One People One Reef

LOCATION: Micronesia

SUMMARY: One-People-One-Reef is a collaboration between a multidisciplinary science team and Pacific-island communities in the outer islands of Micronesia, working together to integrate traditional knowledge and conservation practices with modern science in order to find comprehensive solutions to declining fisheries and degraded reefs. Rising sea levels threaten coastal areas worldwide, and tropical low-lying islands are at particular risk, as poor fishing practices, inadequate waste handling, rising fuel costs, and declining food security compound already dire challenges. The human population and land surface of the Yap islands are small, but the area of ocean they autonomously govern and manage is vast. These island communities represent some of the last remaining, intact island cultures, and they are at a tipping point—still comparatively healthy, but poised at the brink of accelerating decline.

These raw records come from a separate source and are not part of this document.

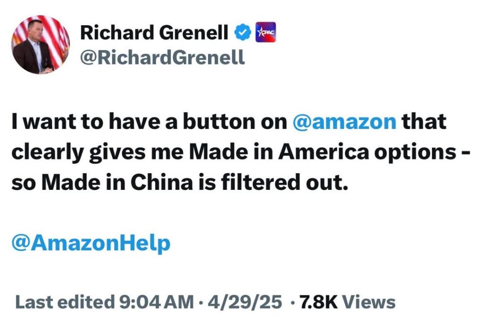484x320 pixels.
Task: Click the 4/29/25 post date
Action: click(x=248, y=302)
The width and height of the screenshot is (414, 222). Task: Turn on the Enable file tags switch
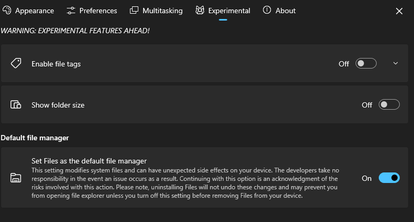click(366, 64)
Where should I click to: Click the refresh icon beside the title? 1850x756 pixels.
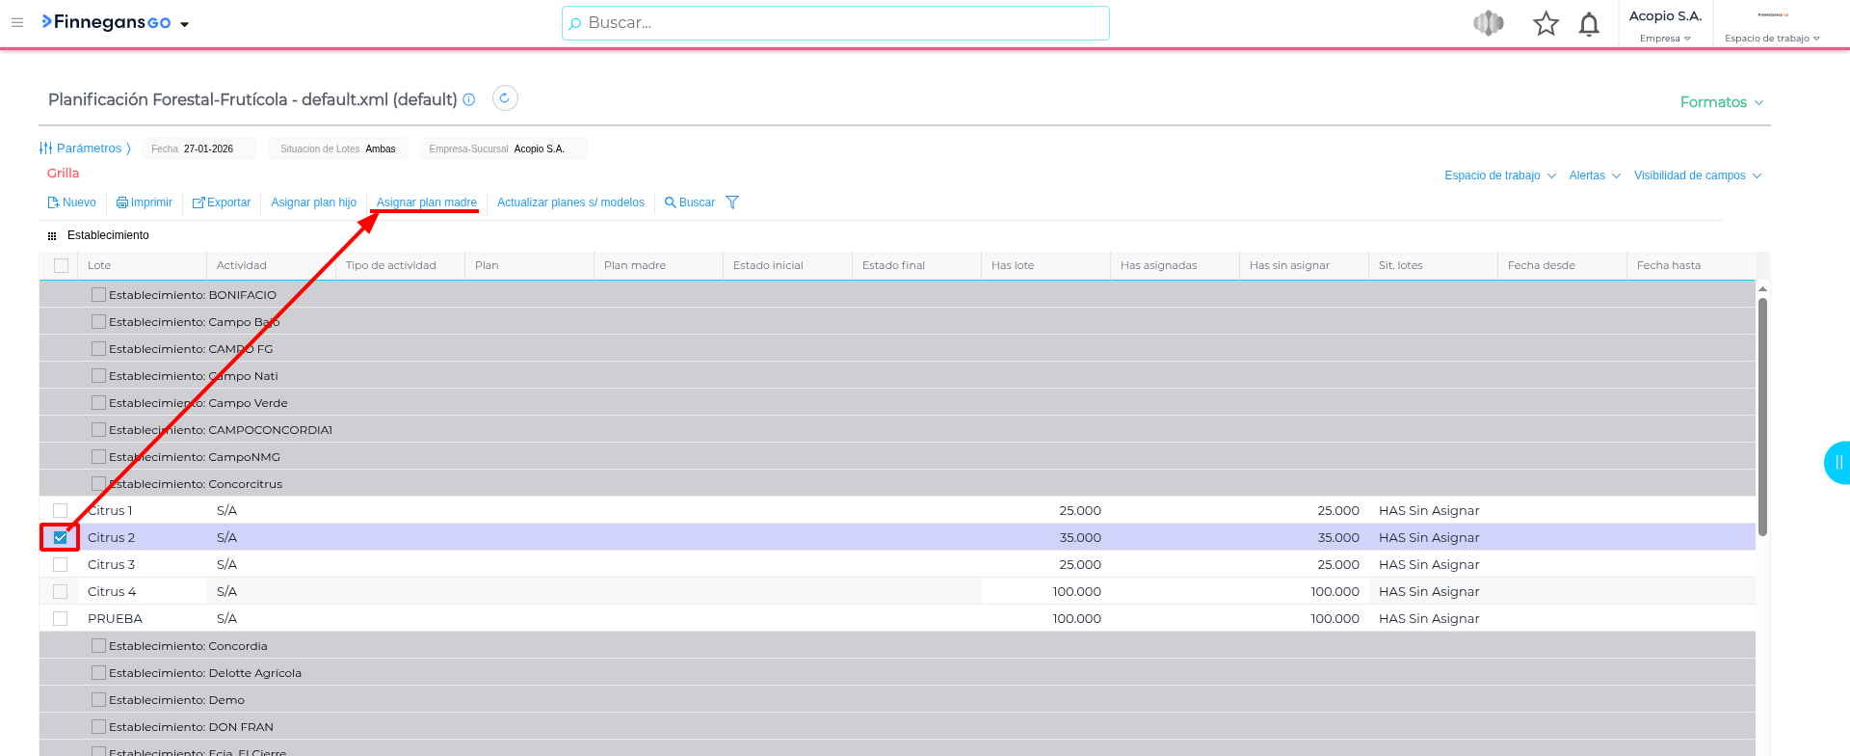pos(505,98)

The One People One Reef scientific team collaborates with fishermen, community leaders, elders, and youth to understand the patterns of ecological and cultural decline and to develop management and conservation plans (and local teams to monitor them). Unlike many conservation programs in tropical marine systems, these efforts emphasize the restoration of traditional practices over establishing no-take reserves, and provide innovative models of sustainable ocean management that could broadly inform policies in many other regions worldwide.

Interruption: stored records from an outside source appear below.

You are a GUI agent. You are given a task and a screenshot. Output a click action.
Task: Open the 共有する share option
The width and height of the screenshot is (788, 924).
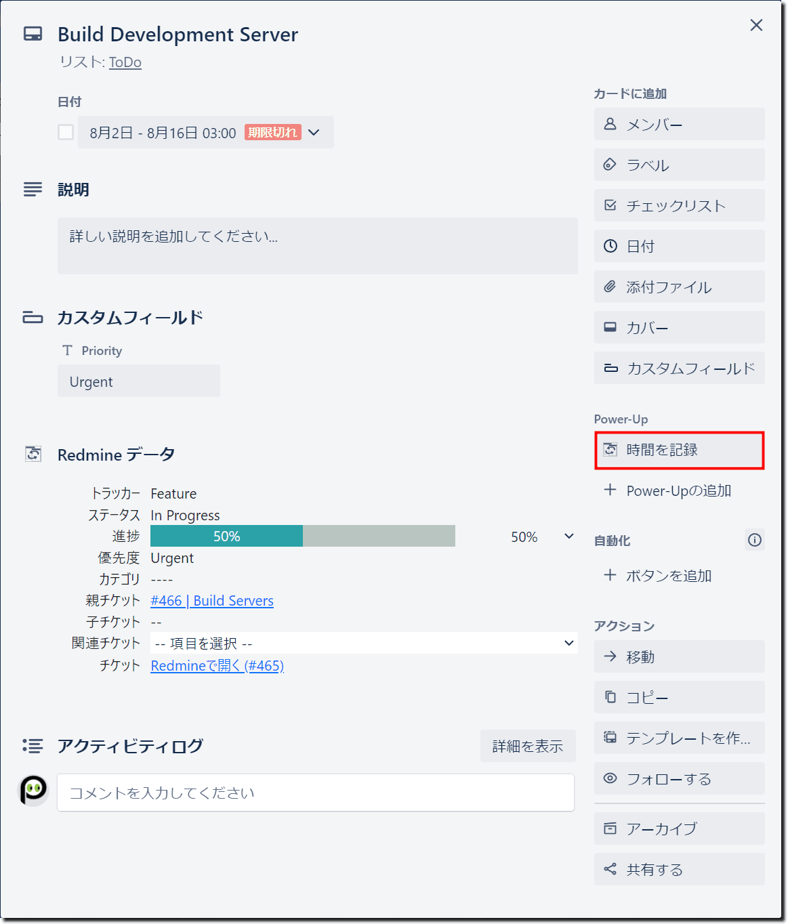tap(610, 869)
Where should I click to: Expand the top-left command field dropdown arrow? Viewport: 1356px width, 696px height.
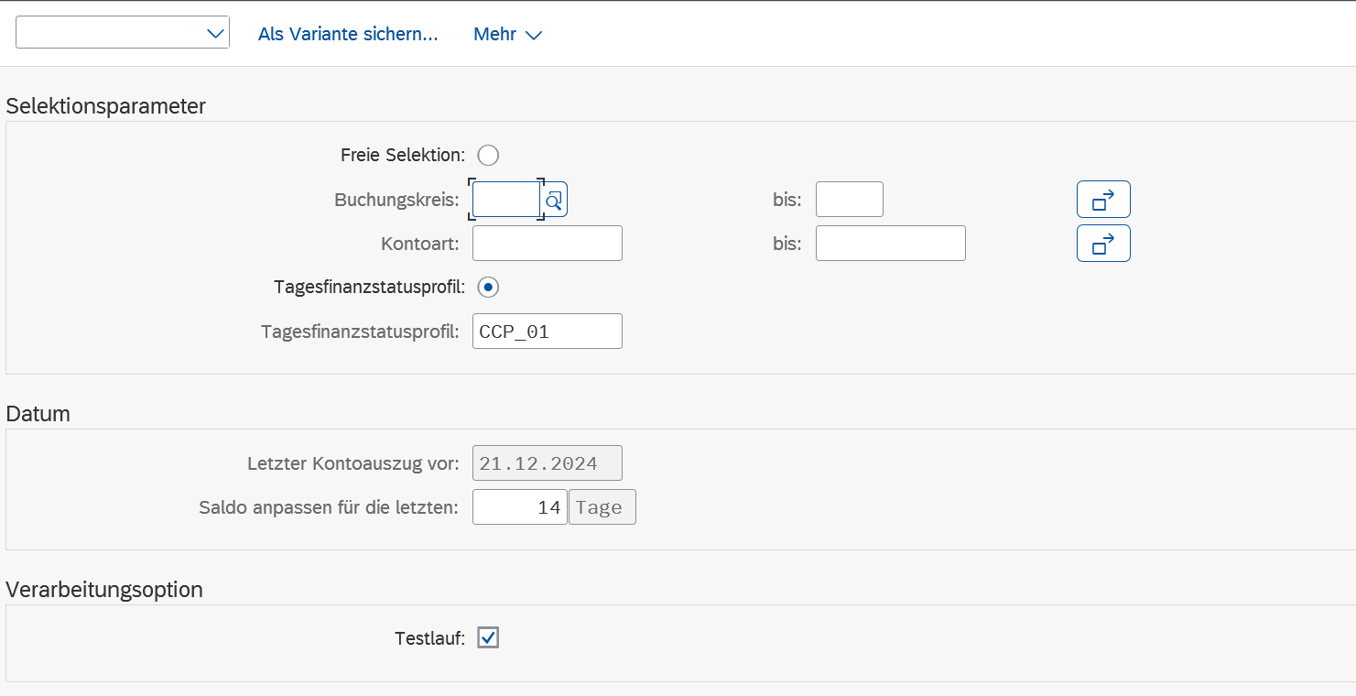[x=216, y=34]
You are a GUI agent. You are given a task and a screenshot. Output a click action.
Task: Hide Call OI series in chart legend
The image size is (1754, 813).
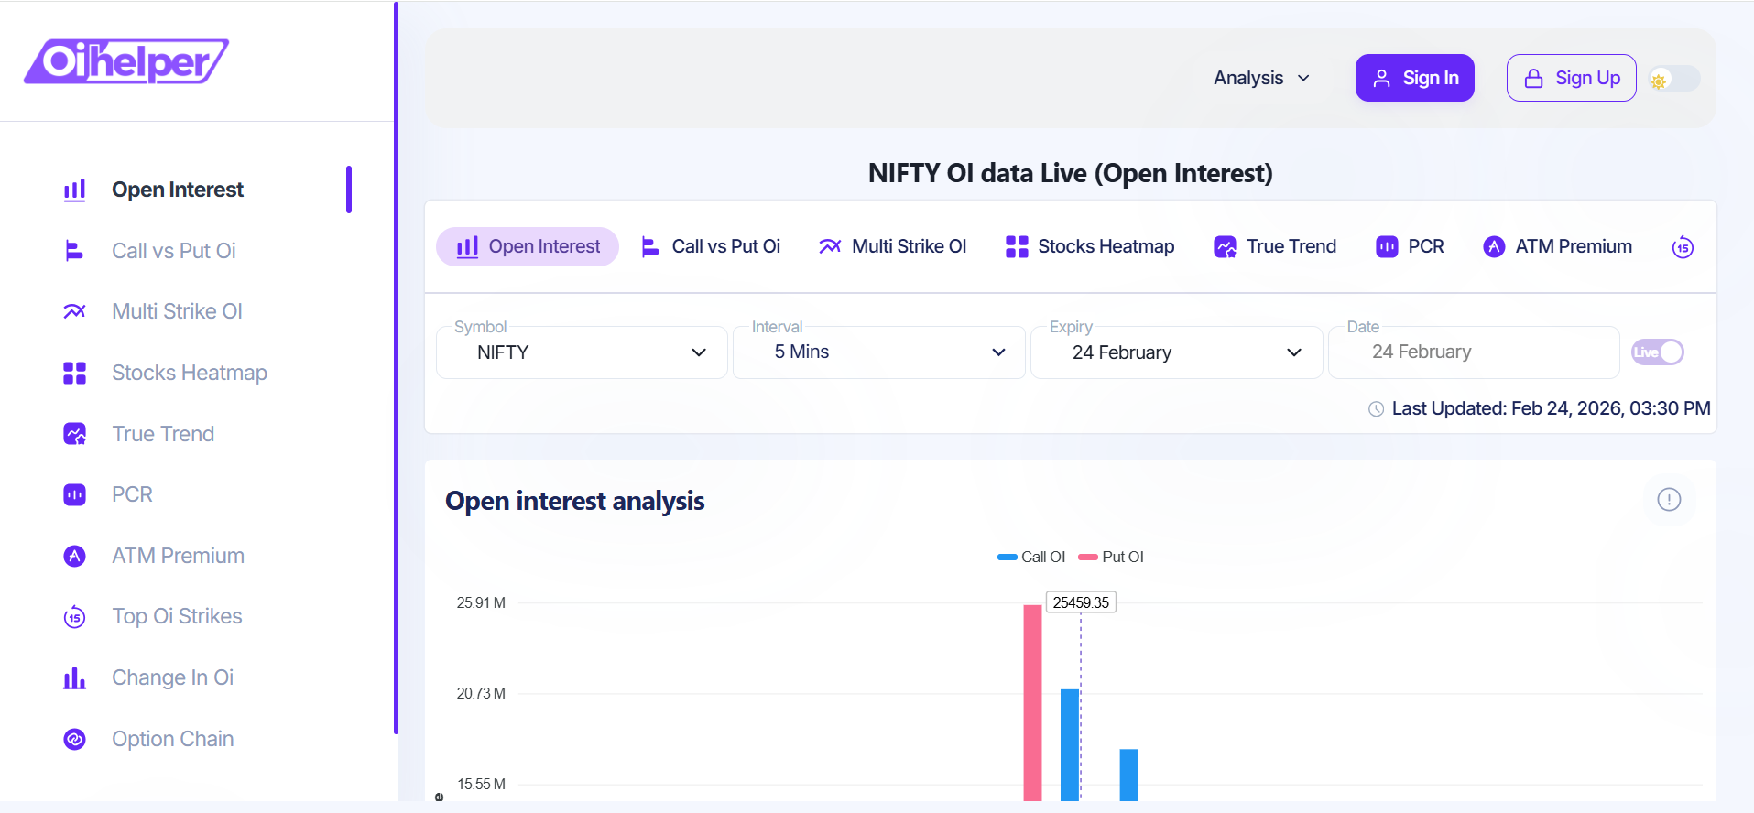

PROBLEM SPACE: Global climate change and rising sea-levels threaten coastal areas world-wide, and low-lying islands of the tropics are at particular risk. This threat is compounded in many areas by poor fishing practices, inadequate waste handling, rising fuel costs, and cultural degradation. The impacts include declining food security, eutrophication, deteriorating reefs, expanding public health issues, coastal erosion and weakened local governance systems. We have observed this scenario throughout the Yap outer islands, and there is evidence that it is wide-spread across the Pacific. Cultural degradation is on the forefront of accelerating these problems, and revitalizing traditional management will have the fastest and deepest impacts. While total human population and land area of the Yap outer islands is comparatively small, the area of ocean these people autonomously govern and manage is vast. These island communities represent some of the last remaining unique island cultures. They maintain significant aspects of their traditional relationship to their marine resources. These islands are at a tipping point; still comparatively healthy, yet poised at the brink of accelerating declines into ecological conditions from which recovery will be far more difficult or impossible. Now is the time to work together towards healthy reefs, healthy people and cultural integrity.

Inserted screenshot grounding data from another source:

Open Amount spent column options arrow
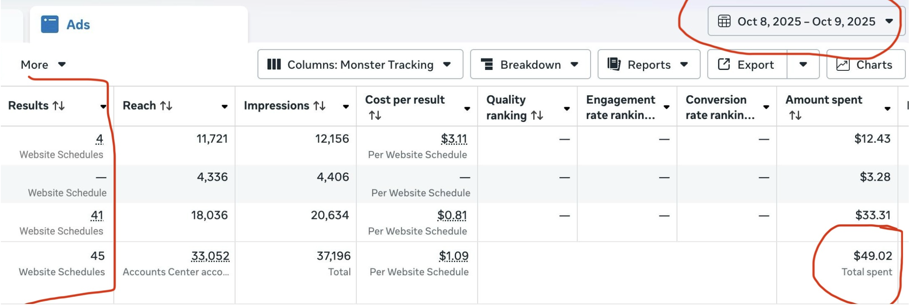pyautogui.click(x=887, y=109)
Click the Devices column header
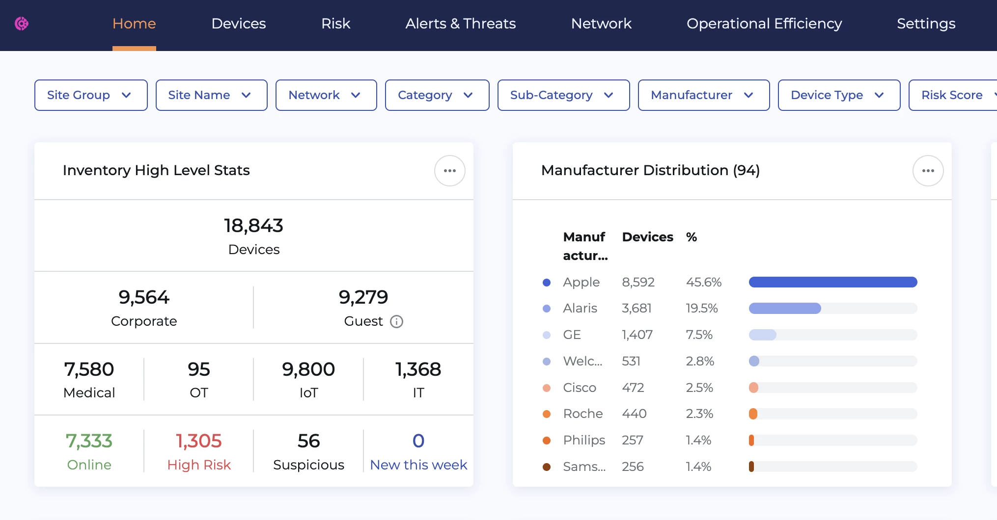This screenshot has height=520, width=997. tap(647, 237)
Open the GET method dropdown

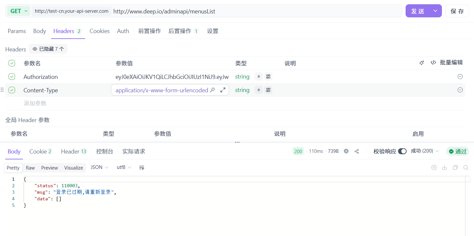coord(18,11)
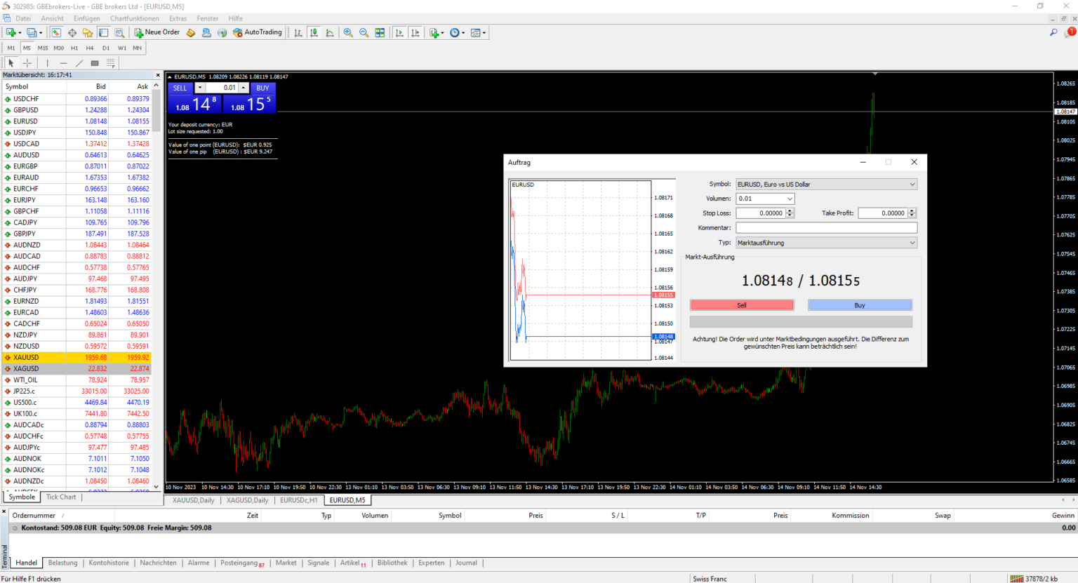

SOLUTION: Indigenous ways of knowing and stewardship have protected and nurtured ecosystems for millennia. One-People-One-Reef is a partnership between scientists and Yap (Federated States of Micronesia) outer-island people; some of the most isolated communities in the world. It is a strategy founded on the premise that successful conservation and restoration in these islands depends on integrating traditional frameworks informed by modern science to provide a current ecological context for sustainable ocean management. Our team works with fishermen, leaders, elders and youth to reconstruct the history of declines (cultural and ecological), and traditional practices. We help describe patterns of decline (including human health) and changes in fishing practices, and tie those to ecological patterns we see on the reefs. We collaborate to understand these patterns and ways to address them. Community leaders ultimately develop the management and conservation plans, and teams to monitor them. We began on Falalop (Ulithi Atoll); success there brought One-People-One-Reef to three other islands, and we have requests to work throughout Yap’s outer islands. Unlike many conservation programs in tropical marine systems, these efforts emphasize indigenous knowledge and restoration of traditional practices over establishing no-take reserves, and provides a model that will broadly inform conservation and fishery management.